**TASK DESCRIPTION**
From the first line of the data through the line containing "Viewport: 557px width, 461px height.", return each line exactly.
***** GIVEN DATA
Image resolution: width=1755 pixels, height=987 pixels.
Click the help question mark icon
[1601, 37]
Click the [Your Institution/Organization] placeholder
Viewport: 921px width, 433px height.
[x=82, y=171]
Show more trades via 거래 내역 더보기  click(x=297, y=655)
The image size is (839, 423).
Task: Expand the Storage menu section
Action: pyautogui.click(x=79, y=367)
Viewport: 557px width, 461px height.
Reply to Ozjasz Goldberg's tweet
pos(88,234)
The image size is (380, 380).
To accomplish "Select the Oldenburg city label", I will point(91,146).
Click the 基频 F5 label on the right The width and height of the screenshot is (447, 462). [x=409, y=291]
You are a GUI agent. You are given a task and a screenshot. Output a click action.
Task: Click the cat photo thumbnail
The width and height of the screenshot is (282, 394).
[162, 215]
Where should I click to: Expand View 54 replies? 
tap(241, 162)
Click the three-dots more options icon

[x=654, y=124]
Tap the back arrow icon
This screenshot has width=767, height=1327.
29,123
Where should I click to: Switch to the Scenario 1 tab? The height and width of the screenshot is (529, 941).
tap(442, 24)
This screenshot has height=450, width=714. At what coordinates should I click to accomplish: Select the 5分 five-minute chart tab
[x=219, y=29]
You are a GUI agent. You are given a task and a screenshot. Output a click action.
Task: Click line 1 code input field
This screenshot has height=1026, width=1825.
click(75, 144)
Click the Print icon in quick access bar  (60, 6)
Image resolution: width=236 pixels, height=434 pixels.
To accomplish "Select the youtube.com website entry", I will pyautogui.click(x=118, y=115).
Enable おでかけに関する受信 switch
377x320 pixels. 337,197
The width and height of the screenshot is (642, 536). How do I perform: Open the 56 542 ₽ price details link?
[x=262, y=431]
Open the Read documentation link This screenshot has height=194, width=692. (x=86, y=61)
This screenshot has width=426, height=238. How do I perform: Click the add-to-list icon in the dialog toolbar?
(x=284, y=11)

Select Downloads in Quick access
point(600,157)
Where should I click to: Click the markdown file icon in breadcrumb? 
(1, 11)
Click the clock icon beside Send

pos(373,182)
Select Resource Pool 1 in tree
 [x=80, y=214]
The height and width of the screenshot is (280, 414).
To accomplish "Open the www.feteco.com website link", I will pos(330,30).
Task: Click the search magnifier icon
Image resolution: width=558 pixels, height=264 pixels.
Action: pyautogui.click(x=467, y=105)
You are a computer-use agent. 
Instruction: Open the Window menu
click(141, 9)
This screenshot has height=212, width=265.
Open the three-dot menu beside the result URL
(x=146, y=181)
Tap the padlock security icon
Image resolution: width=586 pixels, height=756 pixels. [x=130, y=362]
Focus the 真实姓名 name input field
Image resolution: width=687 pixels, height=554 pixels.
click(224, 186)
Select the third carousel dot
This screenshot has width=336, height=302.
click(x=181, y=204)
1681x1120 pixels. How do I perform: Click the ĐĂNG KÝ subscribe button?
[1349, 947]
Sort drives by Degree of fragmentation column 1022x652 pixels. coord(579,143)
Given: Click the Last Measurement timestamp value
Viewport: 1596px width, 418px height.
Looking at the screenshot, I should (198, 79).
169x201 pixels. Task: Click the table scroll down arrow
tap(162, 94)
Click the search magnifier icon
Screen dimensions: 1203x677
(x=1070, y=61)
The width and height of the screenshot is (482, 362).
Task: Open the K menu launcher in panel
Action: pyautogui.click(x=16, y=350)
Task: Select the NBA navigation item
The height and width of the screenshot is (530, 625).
**********
**SOLUTION**
Image resolution: width=1755 pixels, height=987 pixels.
Click the help question mark icon
[1601, 37]
Click the [Your Institution/Organization] placeholder
Viewport: 921px width, 433px height.
[x=82, y=171]
Show more trades via 거래 내역 더보기  click(x=297, y=655)
The image size is (839, 423).
Task: Expand the Storage menu section
Action: pyautogui.click(x=79, y=367)
Viewport: 557px width, 461px height.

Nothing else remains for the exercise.